The winter season can become especially trying for seniors and their children. Due to cold weather conditions, seniors are forced to stay indoors and start to feel isolated. Driving conditions are too dangerous and they have a higher risk of falling. This is a serious issue as well as isolating seniors can be harmful to their mental health. A study performed in 2012 published in The Journal of Primary Prevention, stated that “social isolation has been demonstrated to lead to numerous detrimental health effects in older adults, including increased risk for all-cause mortality, dementia, increase risk for re-hospitalization, and an increased number of falls.” Sadly a senior feeling isolated can even result in death. Isolation can cause an increase in the stress hormone cortisol as well as elevate your blood pressure. It can also increase depression. Feelings of isolation in seniors can be hard to detect at times. Seniors tend to hide the fact they are feeling isolated and don’t want to burden their loved ones. We love our family so here are ways you can help protect them during the cold winter months.

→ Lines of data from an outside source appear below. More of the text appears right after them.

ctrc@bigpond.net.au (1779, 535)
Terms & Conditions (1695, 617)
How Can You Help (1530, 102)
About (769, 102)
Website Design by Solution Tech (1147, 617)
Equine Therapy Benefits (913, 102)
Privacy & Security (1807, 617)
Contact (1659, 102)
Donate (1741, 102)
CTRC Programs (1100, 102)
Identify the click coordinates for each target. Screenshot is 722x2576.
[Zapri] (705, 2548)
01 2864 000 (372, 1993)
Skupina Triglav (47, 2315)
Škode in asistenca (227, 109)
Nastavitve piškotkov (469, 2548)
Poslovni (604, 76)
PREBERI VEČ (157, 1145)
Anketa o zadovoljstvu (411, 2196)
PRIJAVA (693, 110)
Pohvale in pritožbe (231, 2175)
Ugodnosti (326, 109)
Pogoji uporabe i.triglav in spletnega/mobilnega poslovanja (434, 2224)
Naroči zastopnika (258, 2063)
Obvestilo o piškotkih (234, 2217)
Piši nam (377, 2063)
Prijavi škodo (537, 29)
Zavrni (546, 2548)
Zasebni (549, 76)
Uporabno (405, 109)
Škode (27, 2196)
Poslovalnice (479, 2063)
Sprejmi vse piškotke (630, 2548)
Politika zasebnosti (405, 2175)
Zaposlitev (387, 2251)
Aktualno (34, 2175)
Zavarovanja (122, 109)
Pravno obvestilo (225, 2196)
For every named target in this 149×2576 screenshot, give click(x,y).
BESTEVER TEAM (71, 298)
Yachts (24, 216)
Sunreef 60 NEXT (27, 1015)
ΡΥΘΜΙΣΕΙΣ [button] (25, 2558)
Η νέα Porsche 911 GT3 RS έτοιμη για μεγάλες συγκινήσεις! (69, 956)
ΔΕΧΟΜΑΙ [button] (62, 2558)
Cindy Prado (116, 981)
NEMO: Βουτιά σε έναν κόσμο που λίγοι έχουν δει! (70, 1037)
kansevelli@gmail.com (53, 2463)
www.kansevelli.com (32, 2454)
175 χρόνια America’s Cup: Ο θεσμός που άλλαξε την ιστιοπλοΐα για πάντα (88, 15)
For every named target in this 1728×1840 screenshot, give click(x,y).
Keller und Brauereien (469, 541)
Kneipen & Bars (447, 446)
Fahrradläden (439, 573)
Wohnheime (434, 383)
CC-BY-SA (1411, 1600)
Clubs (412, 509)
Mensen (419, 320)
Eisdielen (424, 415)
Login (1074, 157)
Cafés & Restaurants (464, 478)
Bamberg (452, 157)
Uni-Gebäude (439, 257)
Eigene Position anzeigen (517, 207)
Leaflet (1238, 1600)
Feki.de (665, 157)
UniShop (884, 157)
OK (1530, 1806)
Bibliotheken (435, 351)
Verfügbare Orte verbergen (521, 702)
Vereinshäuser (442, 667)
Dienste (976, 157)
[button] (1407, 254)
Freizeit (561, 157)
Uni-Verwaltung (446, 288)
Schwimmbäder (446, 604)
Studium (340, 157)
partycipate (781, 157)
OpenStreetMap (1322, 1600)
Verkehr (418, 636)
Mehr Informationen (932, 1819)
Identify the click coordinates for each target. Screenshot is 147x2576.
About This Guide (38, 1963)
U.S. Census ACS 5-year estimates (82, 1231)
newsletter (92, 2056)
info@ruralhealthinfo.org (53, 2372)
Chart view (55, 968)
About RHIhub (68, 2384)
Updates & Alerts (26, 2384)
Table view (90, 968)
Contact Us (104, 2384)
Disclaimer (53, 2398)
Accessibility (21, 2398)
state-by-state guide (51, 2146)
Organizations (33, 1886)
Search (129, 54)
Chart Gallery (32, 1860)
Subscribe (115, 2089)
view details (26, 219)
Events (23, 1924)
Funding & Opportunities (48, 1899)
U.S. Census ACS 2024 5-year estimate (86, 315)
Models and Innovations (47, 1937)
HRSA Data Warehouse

Socializing is extremely important when it comes to preventing isolation. It is important that you know of your loved ones underlying health issues. Certain age-related health issues you may not know about can increase depression and their sense of isolation. Some serious weather conditions can make it impossible for you to visit or contact your loved one. It might be a good idea to look into a medical device that they can easily push a button for emergency help if needed. Another good idea is to keep a list handy of close neighbors or friends. If for some reason you cannot get a hold of your loved one, the neighbor or friend can drop by to check on them. Teach your loved one how to use social media applications such as Skype. The use of such apps can make it easier for you to “be there” even if weather conditions are impossible. This is a great way to stay connected with your loved one without risking their safety or yours. If your loved one is living in a senior living community, another great tip is to arrange for them to visit a neighbor within their community. Have dinner delivered to your loved one’s home and have them host a small dinner party at home with their neighbors. This will keep your loved one active and motivated throughout the winter and away from the depression that comes from isolation.
Social Circles and Clubs
Keeping seniors active in the winter can be challenging. You can’t take walks in the rain or do swim aerobics outside. However, it is important that seniors stay physically active regardless of the weather. While it’s not necessarily exercising, entering social circles and clubs is a great indoor activity for mental health. Examples would be a book club, knitting circle and visiting with family and friends as frequently as possible. If your senior is still able to do light exercise have them join a fitness class. There are even centers with indoor pools where they can do low impact water exercising. Exercise is important to help improve their energy levels and keeping their mind and body strong. Make sure your senior gets up frequently if possible and walk around indoors. Anything to help get the blood flowing. Another tip to help seniors stay active are new hobbies. Teach them how to use new technology, such as a new app on a tablet or how to use a computer. A weekly game night is another great way to keep them on their toes. Many seniors enjoy card games such as poker, bridge, uno and etc. Encourage them to bundle up and head out to church events, many churches hold events around the holidays such as plays, musicals and dinners.
Diet and Nutrition
Seniors spend more time indoors in the winter which can affect their diet and nutrition. When we are indoors most of the time we tend to eat a smaller variety of foods. This causes deficiencies in nutrition especially vitamin D. Seniors should make sure they are drinking more milk and eating more foods rich in vitamin D such as seafood and grains. Try to get them to increase their vegetable intake. A few tips to add more fruits and veggies to their diet are to use them as breakfast toppings. Add strawberries to oatmeal, or bananas to pancakes, and blueberries as waffles toppers. Add spinach leaves and fresh tomatoes to pasta dishes and incorporate more salads before your main dish when eating out. Raw vegetables, such as baby carrots with a tasty dip is a great idea for a snack. Usually by dinner time most seniors are too tired to eat. This is why you should make sure lunch is their biggest meal of the day. Having your senior eat small meals throughout the day is better than three large ones. Eating small meals reduces the highs and lows of insulin levels and encourages more calorie intake.